La creciente crítica hacia la visión heteronormativa de la sexualidad construida por los diversos dispositivos de poder, ha ido posicionando las sexualidades "otras" como lugares de reivindicación de grupos sociales excluidos (homosexuales, lesbianas, mujeres, ancianos). Es a partir de la acción política de estos movimientos que la sexualidad se ha posicionado desde un lugar de enunciación que no solo trasciende el objetivo reproductivo, sino que también se vuelve objeto de re-invención y cuestionamiento constante. La posibilidad de un ejercicio efectivo de los derechos sexuales y reproductivos, entre los que se destaca el derecho al placer, son frutos de esta reconceptualización.

4.2. Las dificultades de la representación: Invisibilización, represión, ignorancia

El reconocimiento de las personas con diversidad funcional como sujetos de derechos hace de su bienestar una obligación de los Estados a través de la creación de políticas públicas que permitan garantizar el cumplimiento de los derechos estipulados por la ley.
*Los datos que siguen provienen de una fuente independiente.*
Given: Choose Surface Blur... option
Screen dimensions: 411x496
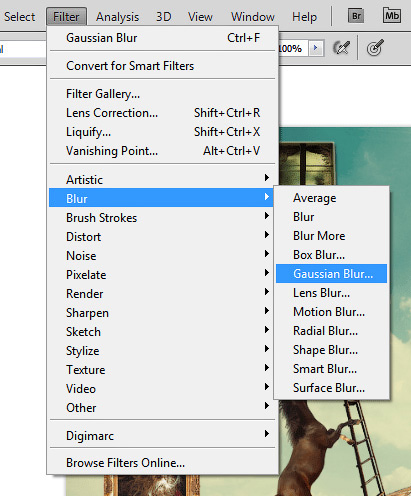Looking at the screenshot, I should [x=331, y=388].
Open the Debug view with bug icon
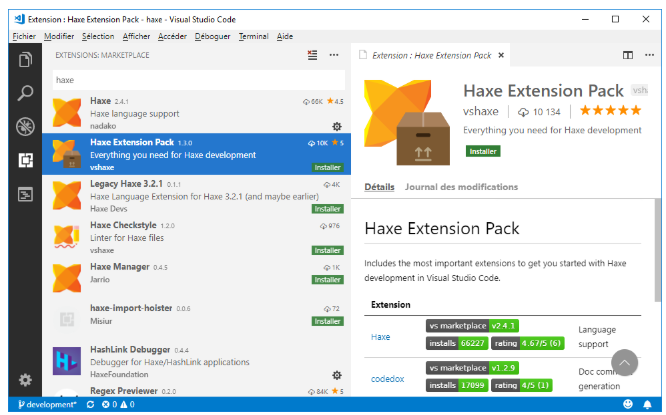This screenshot has height=415, width=666. pyautogui.click(x=25, y=126)
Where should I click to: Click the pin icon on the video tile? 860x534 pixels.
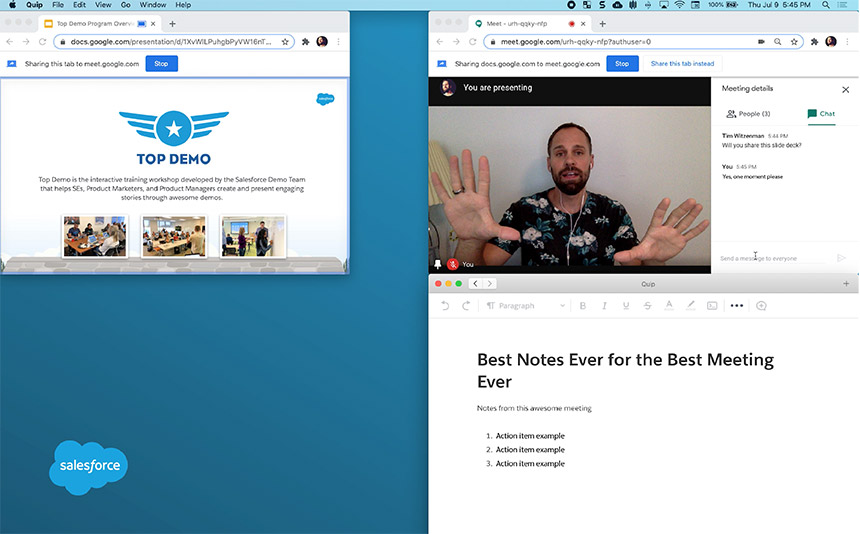pyautogui.click(x=437, y=265)
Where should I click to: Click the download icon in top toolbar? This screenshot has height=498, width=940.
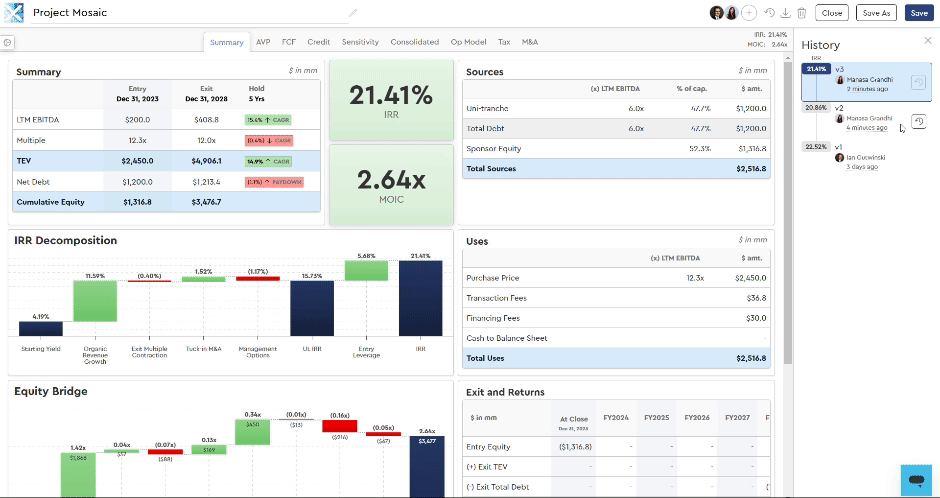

Educación, vivienda, trabajo, cuidados, aparecen como los focos de preocupación tradicionales. Adaptación curricular, inserción laboral, capacitación a las cuidadoras, entre otras cuestiones son mecanismos de inclusión coherentes con la administración de la vida individual en pro de un adecuado funcionamiento social.

En esta lógica, la preocupación por la vida sexual apunta a combatir los riesgos asociados a ésta: abuso sexual, embarazo, enfermedades de transmisión sexual. Si bien los discursos en torno a la diversidad sexual y a las múltiples posibilidades de acceso al placer se han ido instalando en los imaginarios sociales, la emergencia en el discurso social de las personas con diversidad funcional como colectivo social y político es reciente, por lo que la representación de sus sexualidades sigue siendo un tema ignorado y lleno de mitos.
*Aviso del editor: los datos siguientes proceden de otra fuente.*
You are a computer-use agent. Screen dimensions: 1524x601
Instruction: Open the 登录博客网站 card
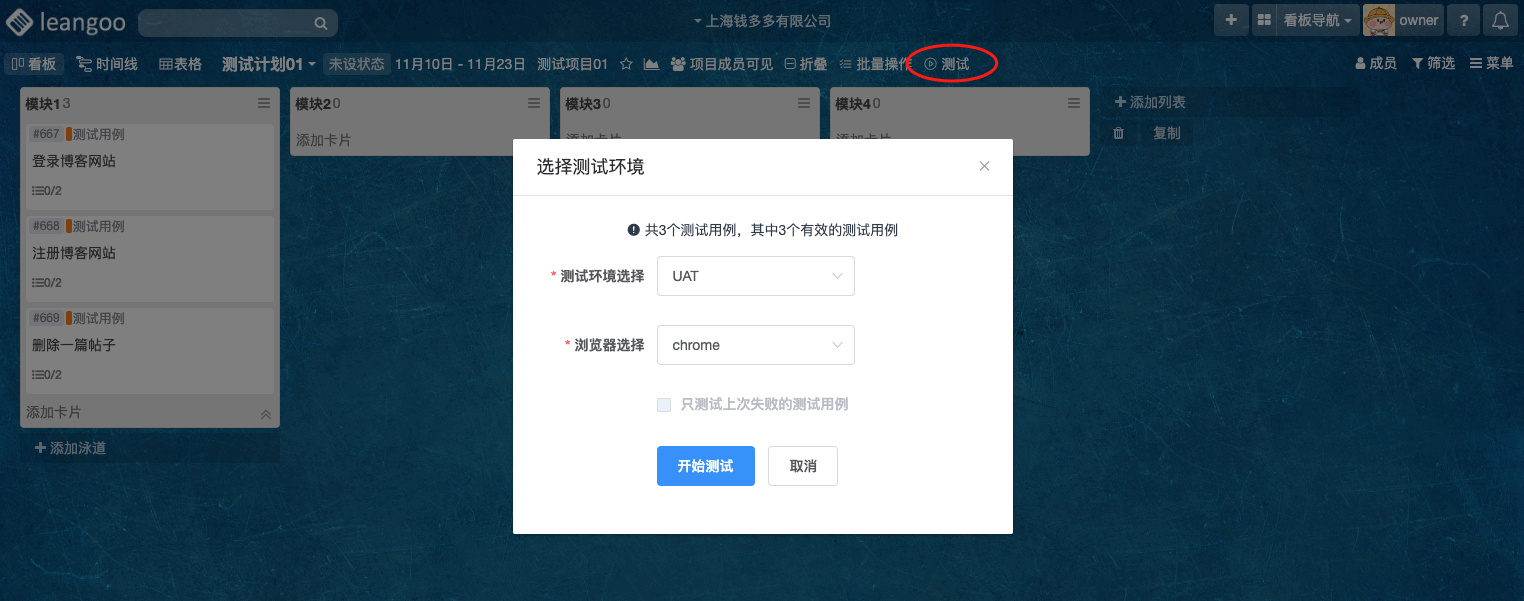tap(150, 166)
De esta manera, los diversos discursos revisados dan cuenta de la permanencia de la representación mítica de la sexualidad de personas con diversidad funcional en los opuestos: exacerbación-descontrol vs negación de la sexualidad en una imagen de etérea e infantil ingenuidad. De diferentes maneras, ambas representaciones justifican la intervención política represiva, ya sea con la excusa del control o de la protección.

La ausencia de otras representaciones es indicativa de la invisibilización, la negación, la evitación, la represión y también de ciertas ansiedades sociales de una práctica sexual desconocida en tanto se escapa de las normas que construyen la sexualidad permitida y conocida y que ha dificultado de forma dramática las posibilidades de la diversidad funcional de la expresión de una dimensión sexual y más aún, de una búsqueda erótica.

En la práctica, la posibilidad de articular un discurso desde las mismas personas con diversidad funcional se dificulta por las mismas condiciones de su diversidad.

4.3. La sexualidad como una característica de los sujetos. El problema de la enunciación

La representación de la sexualidad la realizan principalmente sujetos otros distintos a quienes la vivencian; la voz de éstos últimos se permite sólo para quienes menos se alejan del sujeto "normal". A este respecto, la sexualidad de las personas con diversidad funcional, sobre todo en torno al placer sexual, nos interroga sobre la definición misma de sujeto, siendo esta una construcción de la modernidad que históricamente ha enfatizado la racionalidad, independencia, abstracción y voluntad.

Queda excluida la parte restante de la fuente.